### INSTRUCTIONS FOR THE TASK
Please return every record below exactly as it stands.

......

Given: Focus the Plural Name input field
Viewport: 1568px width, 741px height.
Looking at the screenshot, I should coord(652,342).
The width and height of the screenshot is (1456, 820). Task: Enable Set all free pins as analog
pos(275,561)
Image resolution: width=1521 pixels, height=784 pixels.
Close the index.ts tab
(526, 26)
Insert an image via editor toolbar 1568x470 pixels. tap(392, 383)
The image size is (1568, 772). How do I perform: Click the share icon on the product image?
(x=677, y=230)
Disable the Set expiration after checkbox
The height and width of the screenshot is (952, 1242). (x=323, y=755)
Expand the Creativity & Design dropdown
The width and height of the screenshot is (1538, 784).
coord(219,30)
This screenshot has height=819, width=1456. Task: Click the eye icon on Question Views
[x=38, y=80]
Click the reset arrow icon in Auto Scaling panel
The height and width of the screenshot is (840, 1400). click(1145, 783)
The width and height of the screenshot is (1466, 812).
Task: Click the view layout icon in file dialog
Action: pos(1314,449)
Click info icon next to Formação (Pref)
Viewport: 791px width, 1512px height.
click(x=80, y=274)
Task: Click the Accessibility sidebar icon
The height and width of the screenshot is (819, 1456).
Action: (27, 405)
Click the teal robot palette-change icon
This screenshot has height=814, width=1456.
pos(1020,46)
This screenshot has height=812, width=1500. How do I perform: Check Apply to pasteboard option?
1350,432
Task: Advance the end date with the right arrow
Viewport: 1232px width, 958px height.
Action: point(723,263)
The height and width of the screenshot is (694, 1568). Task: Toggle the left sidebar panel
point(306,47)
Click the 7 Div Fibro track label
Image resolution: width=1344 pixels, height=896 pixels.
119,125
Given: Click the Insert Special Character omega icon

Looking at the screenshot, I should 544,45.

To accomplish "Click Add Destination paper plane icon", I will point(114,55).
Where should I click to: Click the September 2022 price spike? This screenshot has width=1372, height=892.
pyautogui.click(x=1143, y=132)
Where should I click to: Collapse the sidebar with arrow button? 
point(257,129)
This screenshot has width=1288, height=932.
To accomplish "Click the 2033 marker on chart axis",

......

### ANSWER FOR THIS EXERCISE
Given: Focus the Plural Name input field
Viewport: 1568px width, 741px height.
Looking at the screenshot, I should coord(652,342).
The width and height of the screenshot is (1456, 820). Task: Enable Set all free pins as analog
pos(275,561)
Image resolution: width=1521 pixels, height=784 pixels.
Close the index.ts tab
(526, 26)
Insert an image via editor toolbar 1568x470 pixels. tap(392, 383)
The image size is (1568, 772). How do I perform: Click the share icon on the product image?
(x=677, y=230)
Disable the Set expiration after checkbox
The height and width of the screenshot is (952, 1242). (x=323, y=755)
Expand the Creativity & Design dropdown
The width and height of the screenshot is (1538, 784).
coord(219,30)
This screenshot has height=819, width=1456. Task: Click the eye icon on Question Views
[x=38, y=80]
Click the reset arrow icon in Auto Scaling panel
The height and width of the screenshot is (840, 1400). click(1145, 783)
The width and height of the screenshot is (1466, 812).
Task: Click the view layout icon in file dialog
Action: pos(1314,449)
Click info icon next to Formação (Pref)
Viewport: 791px width, 1512px height.
click(x=80, y=274)
Task: Click the Accessibility sidebar icon
The height and width of the screenshot is (819, 1456).
Action: (27, 405)
Click the teal robot palette-change icon
This screenshot has height=814, width=1456.
pos(1020,46)
This screenshot has height=812, width=1500. How do I perform: Check Apply to pasteboard option?
1350,432
Task: Advance the end date with the right arrow
Viewport: 1232px width, 958px height.
Action: point(723,263)
The height and width of the screenshot is (694, 1568). Task: Toggle the left sidebar panel
point(306,47)
Click the 7 Div Fibro track label
Image resolution: width=1344 pixels, height=896 pixels.
119,125
Given: Click the Insert Special Character omega icon

Looking at the screenshot, I should 544,45.

To accomplish "Click Add Destination paper plane icon", I will point(114,55).
Where should I click to: Click the September 2022 price spike? This screenshot has width=1372, height=892.
pyautogui.click(x=1143, y=132)
Where should I click to: Collapse the sidebar with arrow button? 
point(257,129)
This screenshot has width=1288, height=932.
To accomplish "Click the 2033 marker on chart axis",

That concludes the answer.